1. What a waste of money
Liverpool's transfer committee undermined Rodgers from the day he arrived.
It included the manager, scouts Dave Fallows and Barry Hunter, the man in charge of analysis Michael Edwards, Fenway Sports Group's representative Mike Gordon and chief executive Ian Ayre.
Perhaps to save face, Rodgers always claimed he had the final word on every signing. That didn't help him.
Liverpool's hopeless recruitment policy led to almost £300 million ($652m) being spent, but the truly great players - Luis Suarez and Raheem Sterling - left the club.
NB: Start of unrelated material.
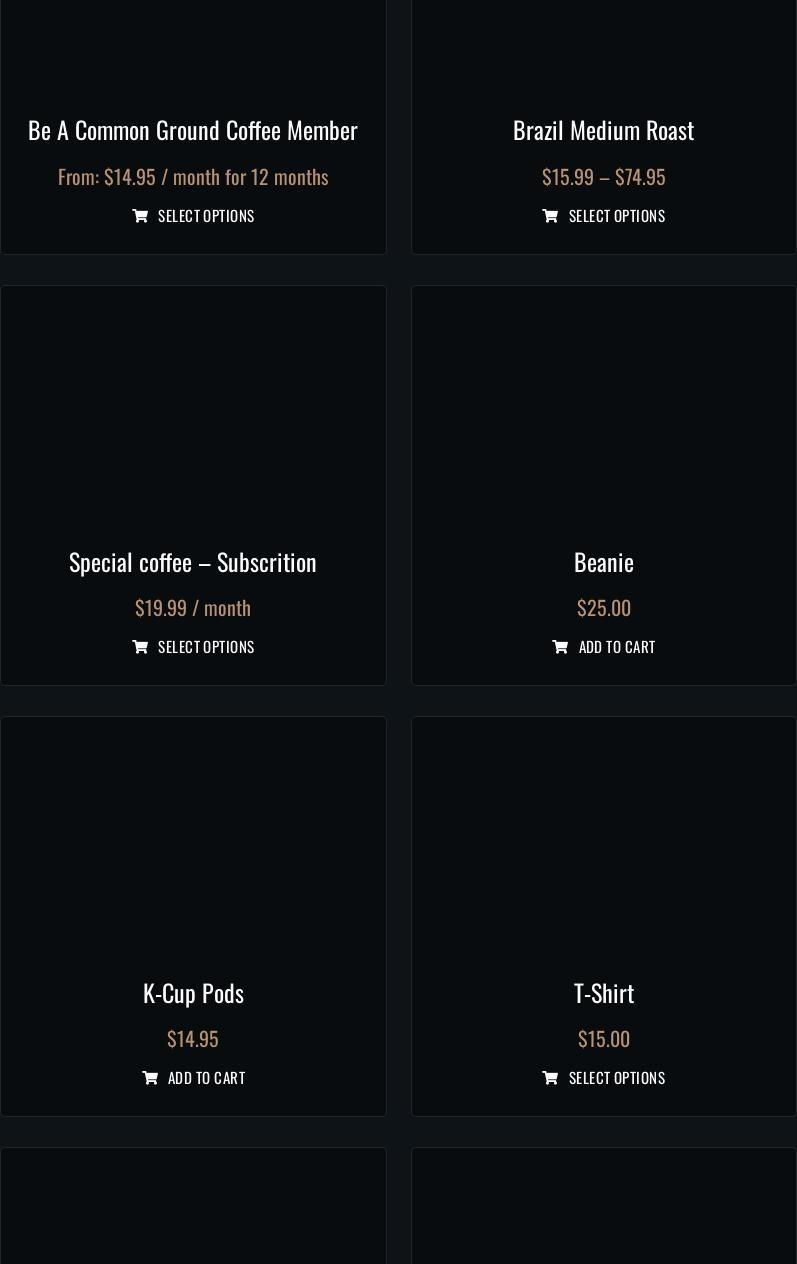
Task: Click cart icon under Special coffee Subscrition
Action: point(140,647)
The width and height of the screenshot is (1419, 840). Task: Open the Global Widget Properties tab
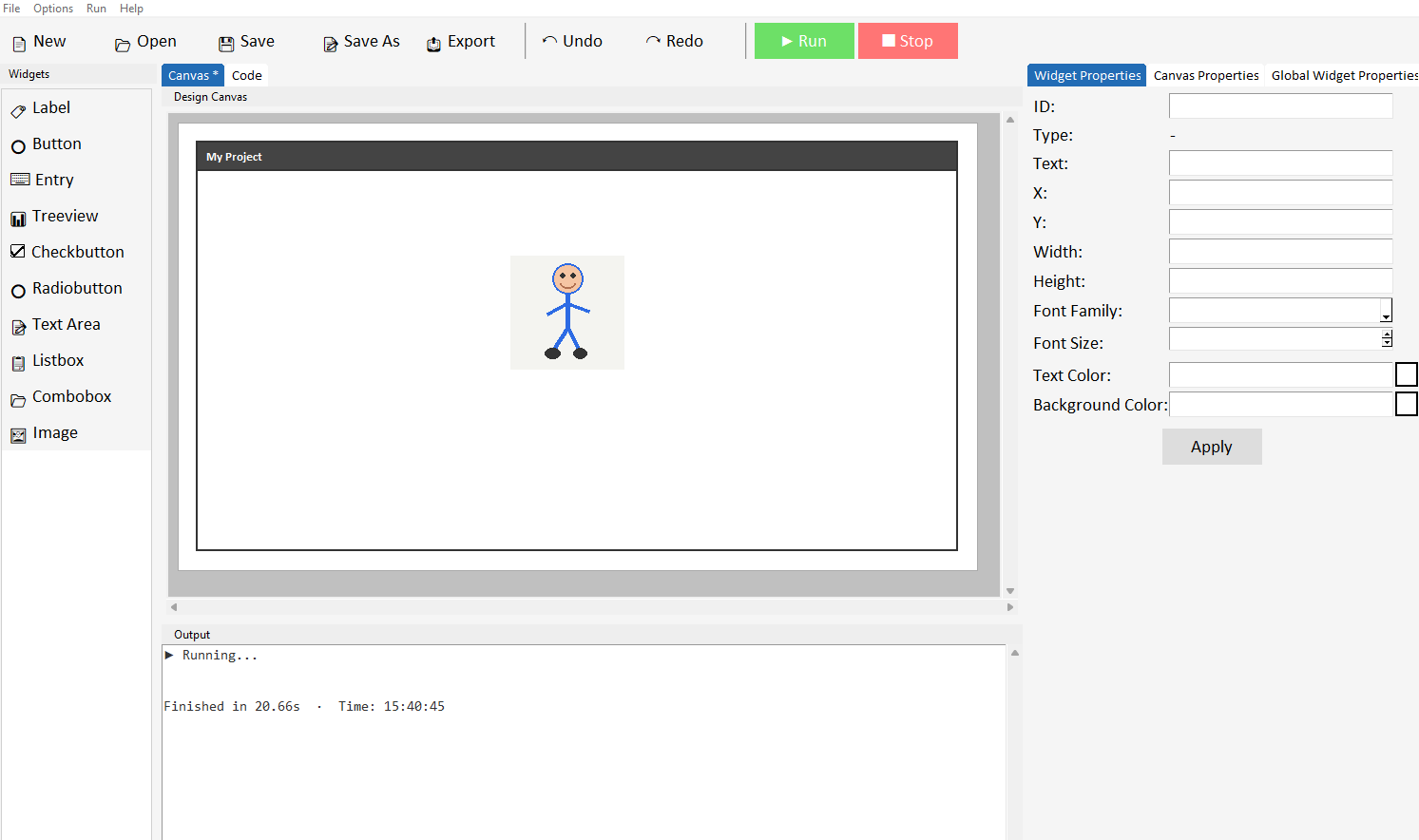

There is an entire first 11 of Rodgers' flops doing the rounds online, but the most memorable disasters include Mario Balotelli, Iago Aspas, Fabio Borini and loan signing Nuri Sahin, who infamously said: "Thank God I have left Brendan Rodgers."
If he really had the final word on signings, Rodgers might never be trusted with a chequebook again.
If he was overruled in the transfer committee, he was a shell in a suit.
Either way, Rodgers' annual spending sprees were reason enough to call it quits.
2. Media minefield
Rodgers followed in the footsteps of Shankly, Paisley, Fagan and Dalglish and spent much of the time standing on tiptoes, trying to walk tall.
He took the job at 39 and clearly tried too hard, giving grandiose speeches and delivering excruciating sound-bites that would come back to haunt him.
He ordered pundits and punters alike to judge him after three years. So they did, harshly.
DOUBLE TALK
He said that Mario Balotelli would "categorically" not be coming. And he did, with catastrophic results.
He foolishly mocked Tottenham, saying that if a side spent more than £100m, they should be challenging for the league.
Rodgers's final bill was £292m and Liverpool are 10th. He was practically hanged by his own tongue.
3. Failing to reinvent the wheel
Once again, Rodgers was aware of his youth and relative inexperience of managing a global sporting giant, so he overcompensated with pretentious talk of overlapping, seven lines of attack and practically spoke from a Barcelona manual.
He talked a tremendous tactical game but rarely coached one when faced with a genuine luminary in the opposing dugout.
With every humiliating defeat, Rodgers was left looking like a fraudster. Had he said less, he might have been spared such a media savaging.
When Sir Alex Ferguson refused to speak to the British media for so long, journalists were left second-guessing his motives and strategies, which often elevated his status, sometimes undeservedly so.
But the more Rodgers spoke, the less sense he made. He exposed himself with a microphone. His rivals exposed him on a pitch.
4. Unable to outwit rivals
Let's quickly list a few. There was the understrength Chelsea side, masterminded by a flu-ridden Jose Mourinho, who effectively ended the title charge in 2013/2014.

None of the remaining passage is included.